** INFORMATION SUPPLIED follows **

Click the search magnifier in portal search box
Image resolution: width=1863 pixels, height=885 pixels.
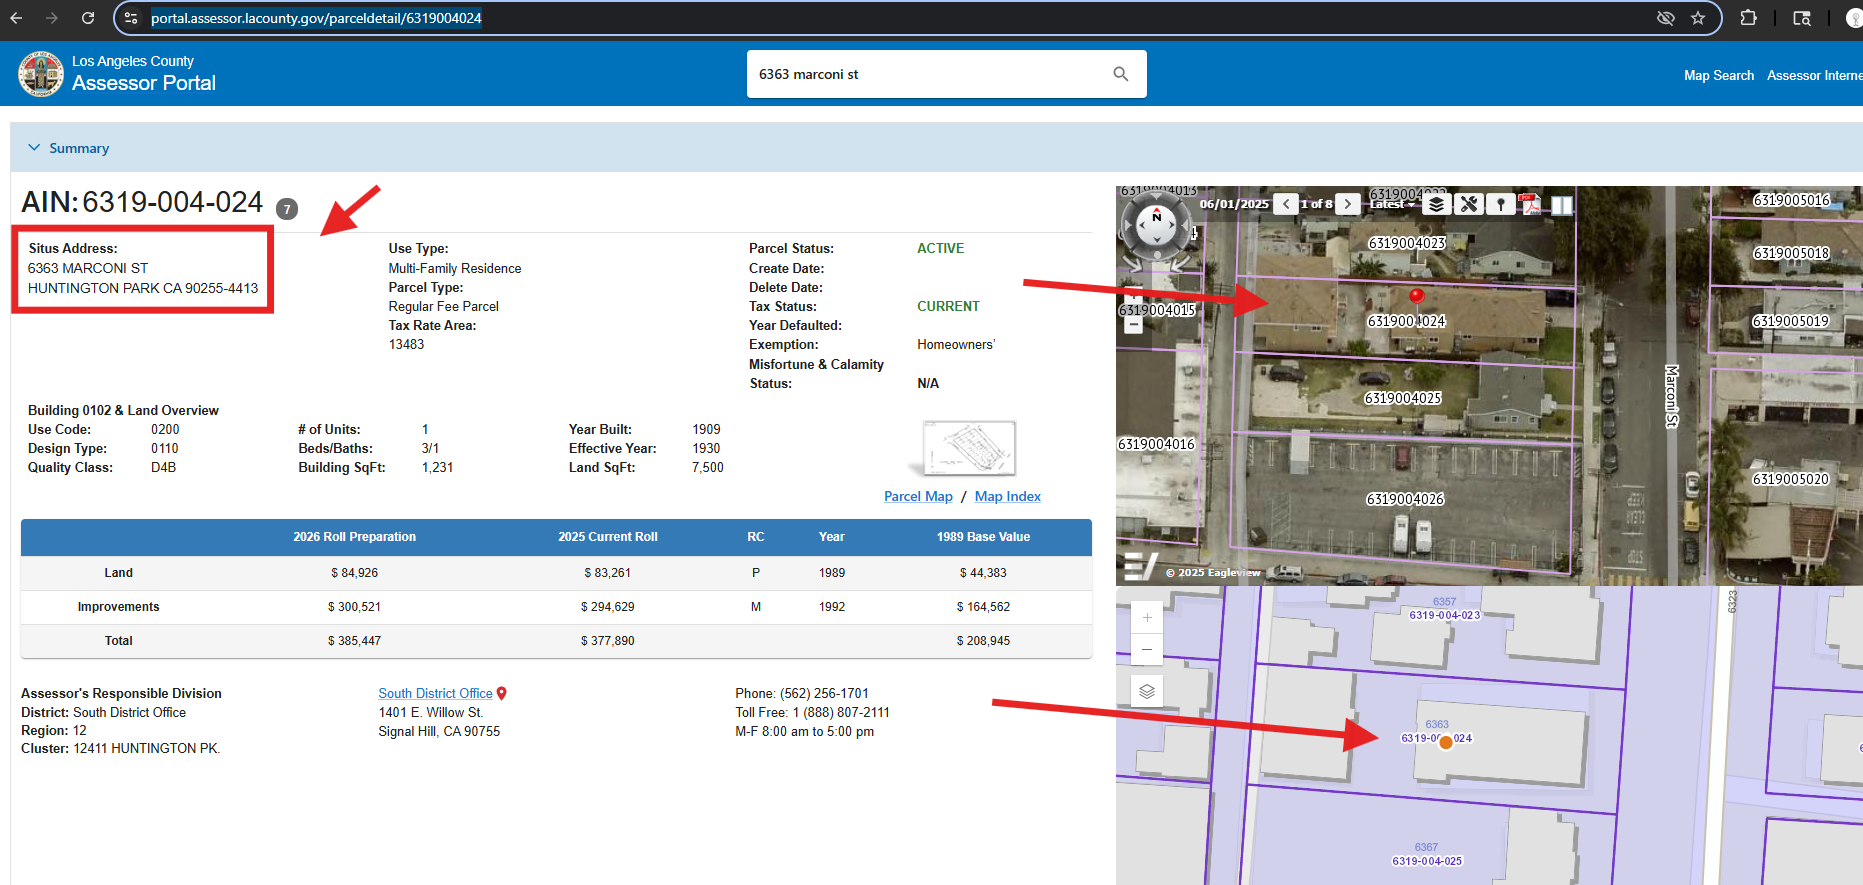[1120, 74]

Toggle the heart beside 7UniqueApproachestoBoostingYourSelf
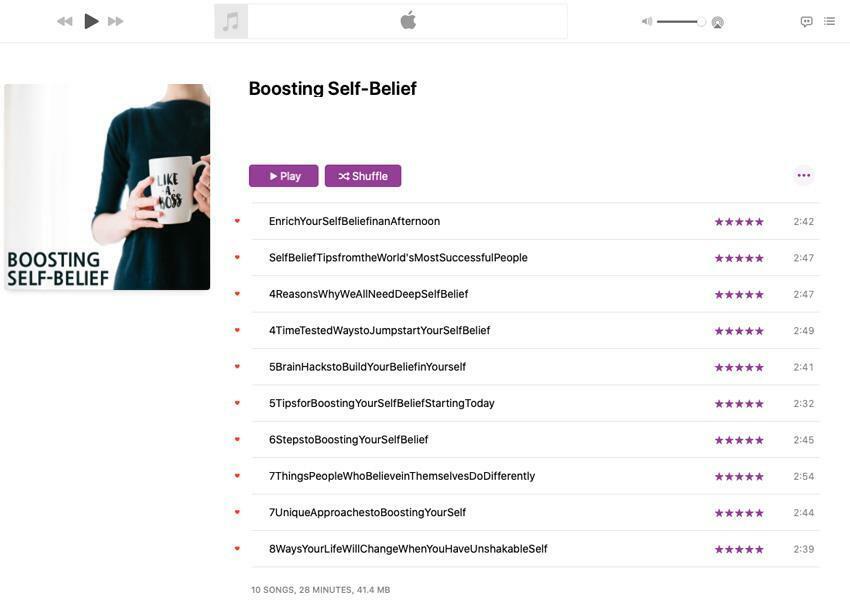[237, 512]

** End of INFORMATION SUPPLIED **

## WHAT IS EXPECTED
No pictures belong in the copy. Retype exactly, and only, the lines from the line containing "Toggle the heart" through the last line of the data, both included.

## TASK ANSWER
Toggle the heart beside 7UniqueApproachestoBoostingYourSelf
[237, 512]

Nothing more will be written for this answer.